In 2013, Tom Friedman went to Syria to learn firsthand about the connection between the drought and the civil war. His New York Times column, “Without Water, Revolution,” explains what he discovered.

Friedman also filmed his visit, where he talked to actual Syrians about the causes of the civil war. It was for the premiere episode in April 2014 of the Emmy-winning Showtime series, “Years of Living Dangerously,” which can be viewed on Netflix right here.

Many other recent studies have been done on this subject, such as “Water, Drought, Climate Change, and Conflict in Syria” by climate and water expert Peter Gleick.

Perhaps the central takeaway from this area of research is that the greatest danger to humanity this century from human-caused climate change is Dust-Bowlification and the threat to our food supplies and hence global security.
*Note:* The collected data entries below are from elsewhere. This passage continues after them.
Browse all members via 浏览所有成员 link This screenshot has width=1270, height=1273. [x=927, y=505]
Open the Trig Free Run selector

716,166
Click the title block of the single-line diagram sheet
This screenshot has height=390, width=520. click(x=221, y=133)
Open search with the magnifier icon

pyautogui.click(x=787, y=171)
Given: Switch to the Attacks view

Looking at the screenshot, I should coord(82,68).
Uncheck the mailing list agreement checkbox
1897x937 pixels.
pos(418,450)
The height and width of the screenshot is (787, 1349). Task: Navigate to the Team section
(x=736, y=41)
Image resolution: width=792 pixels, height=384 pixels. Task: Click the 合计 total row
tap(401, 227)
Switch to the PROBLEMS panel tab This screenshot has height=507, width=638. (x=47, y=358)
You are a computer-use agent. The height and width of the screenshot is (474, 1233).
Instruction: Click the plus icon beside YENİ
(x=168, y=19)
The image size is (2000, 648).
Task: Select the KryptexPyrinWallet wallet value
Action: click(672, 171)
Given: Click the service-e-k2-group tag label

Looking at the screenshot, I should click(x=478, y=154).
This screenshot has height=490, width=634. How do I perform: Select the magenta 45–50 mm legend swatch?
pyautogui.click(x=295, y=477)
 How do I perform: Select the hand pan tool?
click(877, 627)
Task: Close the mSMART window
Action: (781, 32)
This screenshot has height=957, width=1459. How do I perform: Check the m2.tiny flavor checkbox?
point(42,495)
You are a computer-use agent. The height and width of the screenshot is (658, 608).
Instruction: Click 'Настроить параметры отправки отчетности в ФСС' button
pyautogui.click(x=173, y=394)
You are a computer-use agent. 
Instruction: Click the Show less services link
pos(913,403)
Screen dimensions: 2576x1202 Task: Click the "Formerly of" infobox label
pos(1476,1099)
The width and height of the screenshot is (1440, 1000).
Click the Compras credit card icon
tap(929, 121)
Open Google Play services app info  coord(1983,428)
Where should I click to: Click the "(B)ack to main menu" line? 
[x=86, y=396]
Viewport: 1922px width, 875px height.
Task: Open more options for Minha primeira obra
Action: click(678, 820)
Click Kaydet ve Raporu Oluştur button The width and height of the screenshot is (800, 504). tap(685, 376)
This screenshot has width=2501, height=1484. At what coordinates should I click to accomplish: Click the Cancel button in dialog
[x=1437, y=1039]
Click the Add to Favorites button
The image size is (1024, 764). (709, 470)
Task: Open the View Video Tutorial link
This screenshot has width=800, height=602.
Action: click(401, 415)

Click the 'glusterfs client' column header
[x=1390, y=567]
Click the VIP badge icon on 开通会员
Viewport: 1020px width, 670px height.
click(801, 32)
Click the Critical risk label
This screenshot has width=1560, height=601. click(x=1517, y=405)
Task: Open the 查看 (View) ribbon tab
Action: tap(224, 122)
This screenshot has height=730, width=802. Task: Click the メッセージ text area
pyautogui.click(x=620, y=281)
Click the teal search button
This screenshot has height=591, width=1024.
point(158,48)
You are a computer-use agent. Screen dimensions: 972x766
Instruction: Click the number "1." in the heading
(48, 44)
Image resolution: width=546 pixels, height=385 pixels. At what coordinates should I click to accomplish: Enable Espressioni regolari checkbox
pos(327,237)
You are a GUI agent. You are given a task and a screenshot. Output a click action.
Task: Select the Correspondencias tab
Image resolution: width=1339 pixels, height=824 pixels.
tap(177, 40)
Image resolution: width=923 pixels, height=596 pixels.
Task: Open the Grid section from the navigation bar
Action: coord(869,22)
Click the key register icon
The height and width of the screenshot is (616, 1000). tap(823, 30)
That’s because large parts of the most inhabited and arable parts of the planet — including the U.S. breadbasket — face the exact same heating and drying that have already affected the Mediterranean. The 2014 study, “Global warming and 21st century drying,” projected this bleak future:

Palmer Drought Severity Index (PDSI) for 2080-2099 with business-as-usual warming. By comparison, during the 1930s Dust Bowl, the PDSI in the Great Plains rarely exceeded -3 (see here). Source: Cook et al. and Climate Progress.

The bottom line: Homo sapiens is currently on track to make drought and extreme drying the normal condition for the Southwest, Central Plains, the Amazon, southern Europe, the entire region around the Mediterranean, and many other key areas post-2050.

As Femia bluntly told an interviewer in 2013, the time to act is now: “if you let this problem get out of hand you’re going to have a number of situations in the future, whether they’re major disasters or conflicts, that our security forces may have to respond to. It will cost us a lot more in the long term if we do nothing now.”

Returning to O’Malley’s comments, it’s pretty clear that they are quite reasonable and defensible. Personally, because the causes of war and terrorism are so complicated and interconnected, I prefer to say things like “climate change HELPED create conditions for rise of ISIS.” Not that nuanced phrasing will not spare anyone the attacks from the anti-science crowd.